/node-cache-manager-s3

Cache manager module for S3

Primary LanguageJavaScriptMIT LicenseMIT

cache-manager-s3

A cache-manager module for storing results in S3.

https://nodei.co/npm/cache-manager-s3.svg?downloads=true&downloadRank=true&stars=true

npm version Dependency Status Coverage Status Known Vulnerabilities

master: Build Status Docs Status

Usage

Create the cache object and use it in your cache-manager:

const cacheManager = require('cache-manager');
const s3CacheStore = new S3Cache({
  accessKey: 'AAAAAAAA',
  secretKey: 'asdnbklajsndkj',
  bucket: 'my-cache-bucket',
})

const s3Cache = cacheManager.caching({
  store: s3CacheStore,
})

s3Cache.set('foo', 'bar', {ttl: 360}, (err) => {
  if (err) { throw err; }

  s3Cache.get('foo', (err, result) => {
    if (err) { throw err; }
    console.log(result);
    // >> 'bar'
    s3Cache.del('foo');
  });
});

If you need no further configuration, then you're done!

Common Options

This store comes with a number of options for convenience, as well as transparency to the underlying S3 API.
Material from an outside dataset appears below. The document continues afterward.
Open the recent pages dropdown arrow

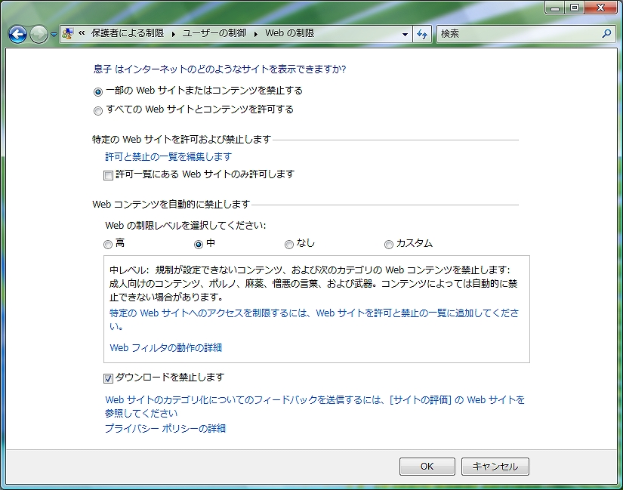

Here are some common use cases:

Setting a default TTL

const s3CacheStore = new S3Cache({
  accessKey: 'AAAAAAAA',
  secretKey: 'asdnbklajsndkj',
  bucket: 'my-cache-bucket',
  ttl: 360,
})

// or, in hours:

const s3CacheStore = new S3Cache({
  accessKey: 'AAAAAAAA',
  secretKey: 'asdnbklajsndkj',
  bucket: 'my-cache-bucket',
  ttl: 12,
  ttlUnits: 'hours',
})

Keep in mind that setting the ttlUnits in this way will not be set back to 'seconds' if you specify only ttl for an individual request.

Storing all cache objects under a parent folder

const s3CacheStore = new S3Cache({
  accessKey: 'AAAAAAAA',
  secretKey: 'asdnbklajsndkj',
  bucket: 'my-cache-bucket',
  pathPrefix: 'cacheForApplicationOne',
})

Optimizing cache hits

This store provides some options for optimizing cache hits by normalizing input key names. While it can be used for anything, there are special cases for storing file paths or URLs. normalizeLowercase will generically set all keys to be lowercase.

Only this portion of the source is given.